Este anuncio, en sí mismo, no debería sorprender. Estados Unidos mantiene una política activa —y muchas veces agresiva— en la contención del tráfico de drogas que busca penetrar su territorio.

Lo que resulta significativo es el momento en que ocurre: justo cuando crecen los cuestionamientos al PRM por la cantidad de candidatos electos que, según informaciones judiciales, mantenían vínculos con el crimen organizado. El gobierno, consciente del impacto de estas revelaciones, busca articular una respuesta institucional que mitigue el daño político y envíe señales de compromiso real con la legalidad.
No obstante, llama la atención que el contexto internacional tampoco es menor. Bajo la administración de Donald Trump, y con una retórica de confrontación directa, Estados Unidos ha ejecutado más de 20 ataques en aguas del Caribe y el Pacífico contra embarcaciones presuntamente vinculadas al narcotráfico, con un saldo superior a las 70 muertes.
Estos operativos, liderados por la Armada estadounidense, han generado inquietud en la región, particularmente en Colombia, Venezuela y, en menor medida, México, por el carácter unilateral de las acciones.
Diversos organismos internacionales, incluyendo instancias de Naciones Unidas, han calificado algunos de estos ataques como posibles ejecuciones extrajudiciales, debido a la ausencia de mecanismos de disuasión o de captura previa.
En este escenario, las declaraciones del presidente Abinader deben entenderse no solo como una estrategia interna, sino también como una alineación con la política regional antidrogas de Estados Unidos. Aun así, es legítimo preguntarse: ¿hasta dónde y bajo qué condiciones se extenderá esa colaboración?

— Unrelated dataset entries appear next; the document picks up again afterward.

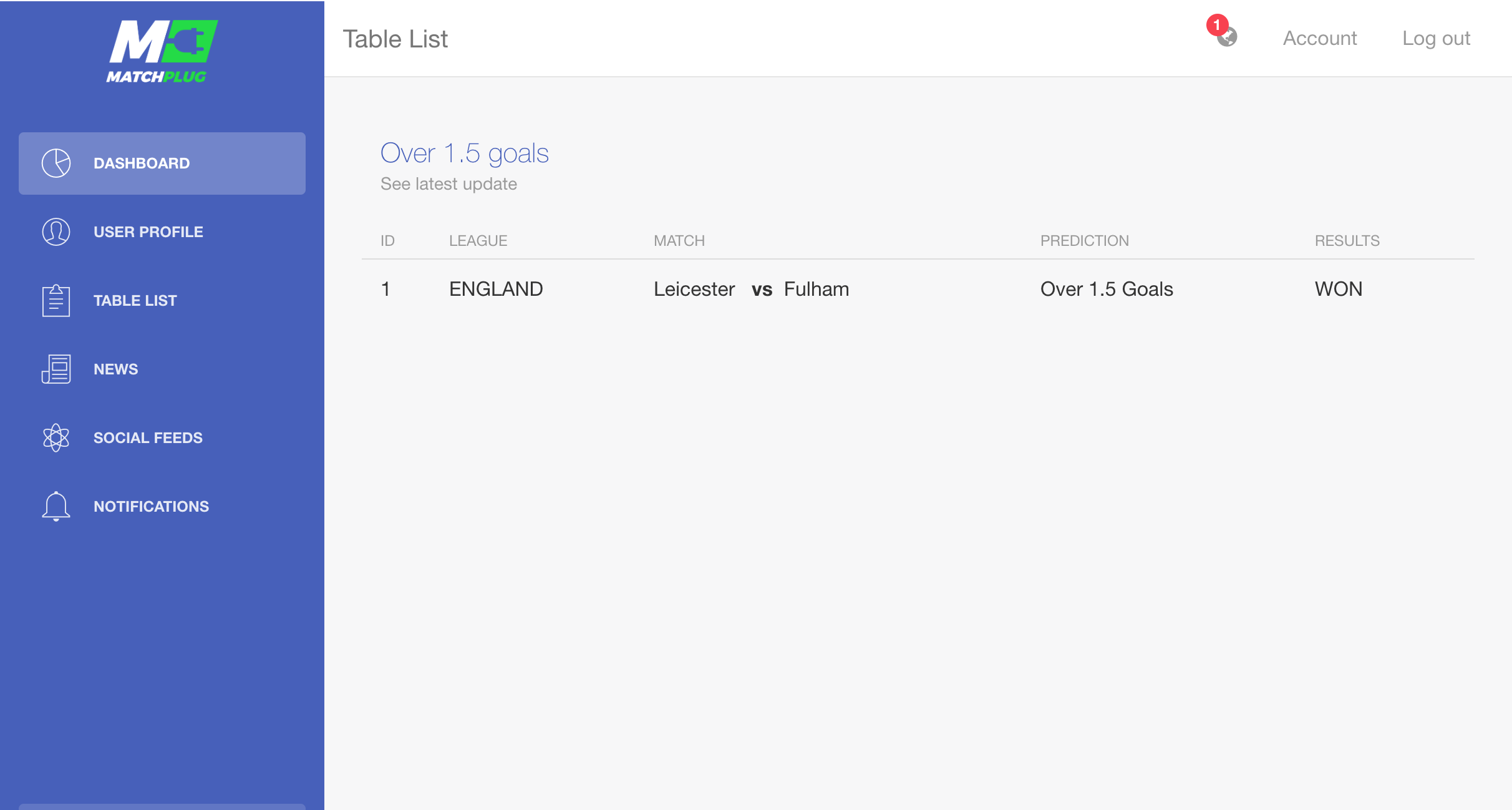This screenshot has height=810, width=1512.
Task: Click the Notifications bell icon
Action: click(x=56, y=506)
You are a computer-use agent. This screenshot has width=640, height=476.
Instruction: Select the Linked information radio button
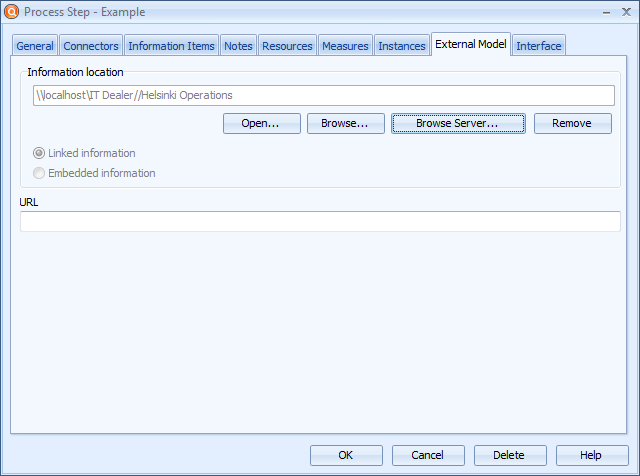[x=40, y=153]
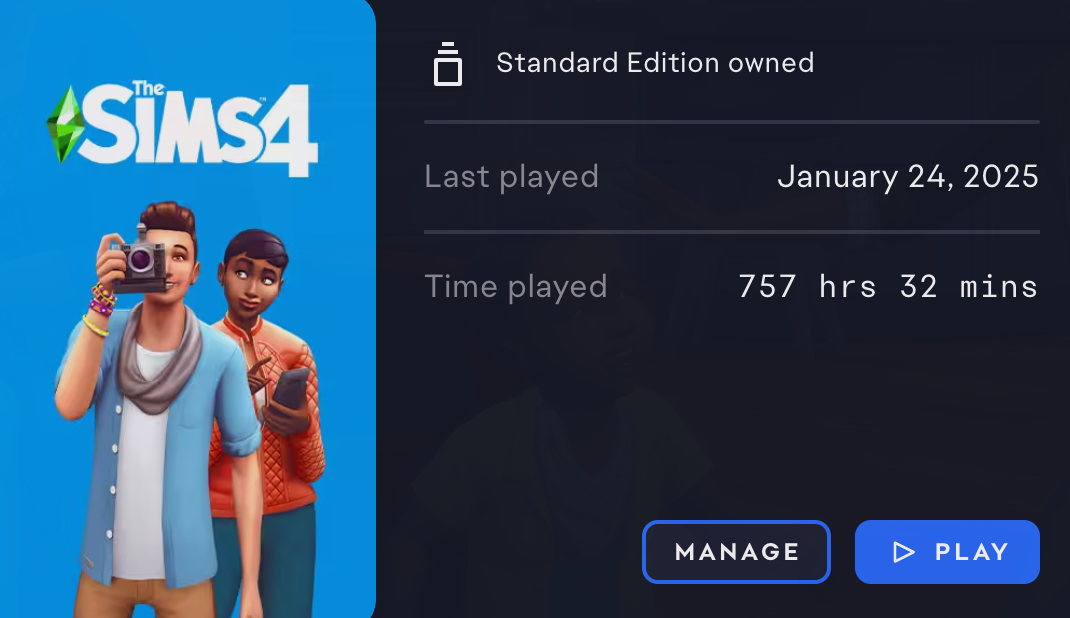1070x618 pixels.
Task: Click the divider line above Time played
Action: 732,232
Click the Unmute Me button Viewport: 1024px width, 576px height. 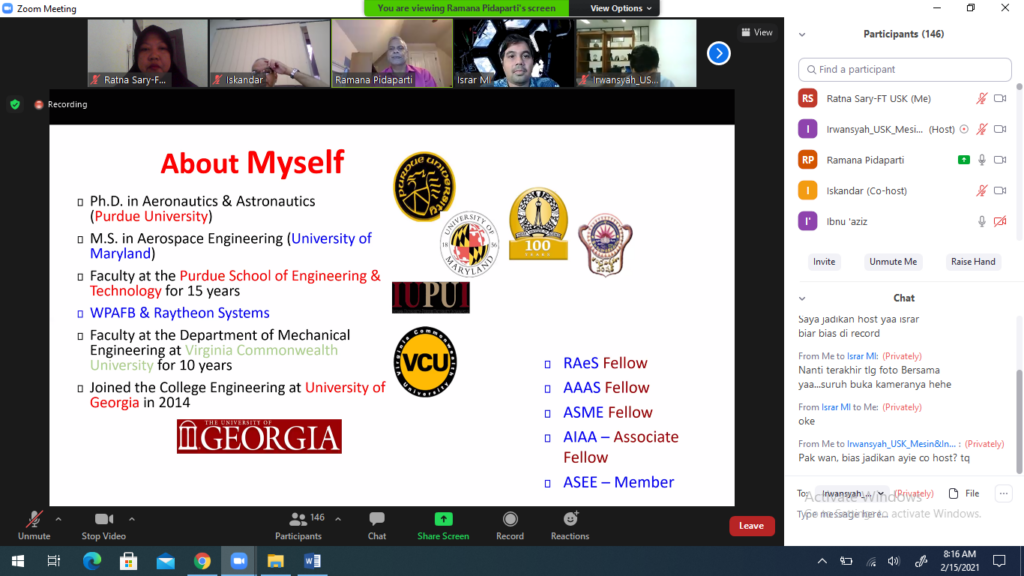tap(893, 262)
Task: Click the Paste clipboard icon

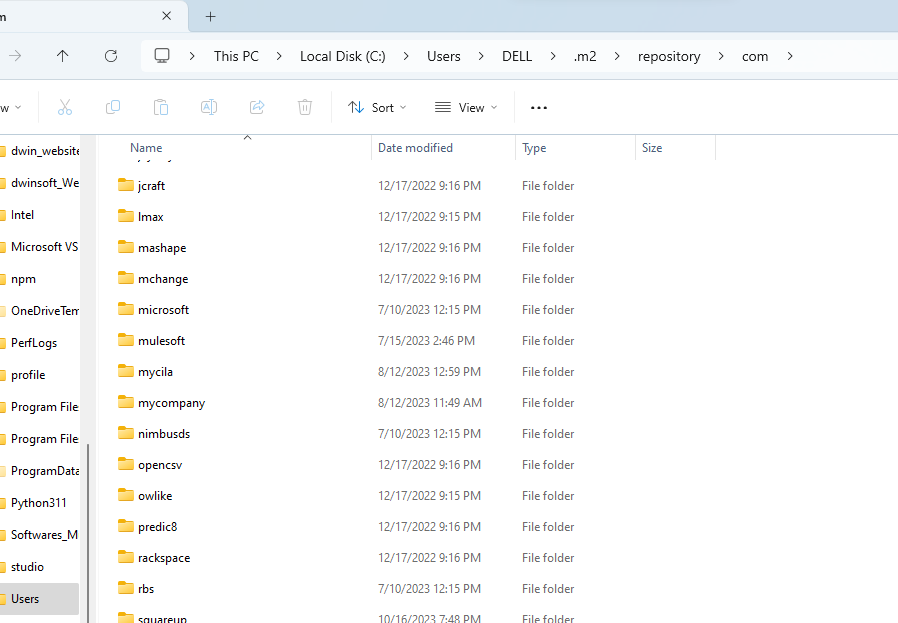Action: [x=161, y=107]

En el plano local, la afirmación más contundente vino del ministro de la Presidencia y presidente del PRM, José Ignacio Paliza, quien proclamó una política de “mano dura” contra el narcotráfico en la política. A primera vista, es una declaración que merece ser respaldada. Sin embargo, también es necesario contextualizarla: se trata de una reacción tardía.
El partido oficialista, en los últimos años, permitió el ingreso de figuras cuya trayectoria nunca fue debidamente auditada ni por mecanismos internos ni por instancias independientes de control ciudadano. Como ha señalado más de un analista, en su momento primó el afán por sumar votos sobre el cuidado ético de la política.
El problema, por tanto, no es solo la existencia de personas vinculadas al narcotráfico dentro de las estructuras políticas —algo que ha afectado también a otras organizaciones en el pasado—, sino el nivel de permisividad y falta de filtros con que accedieron a posiciones de poder.
El número de funcionarios electos que han sido solicitados por la justicia estadounidense es alarmante, y coloca al PRM en el centro de un debate público que inevitablemente erosiona su credibilidad.
El impacto de estos hechos no es menor. Afecta la confianza de la ciudadanía, debilita la institucionalidad y pone en cuestión la capacidad de los partidos para autorregularse y proteger el espacio político de las amenazas del crimen organizado.
Si ahora se toma conciencia de la gravedad de la situación y se decide actuar con mayor rigor, será positivo. Pero no se puede obviar que el daño ya está hecho. Y reparar la confianza pública será una tarea larga y difícil.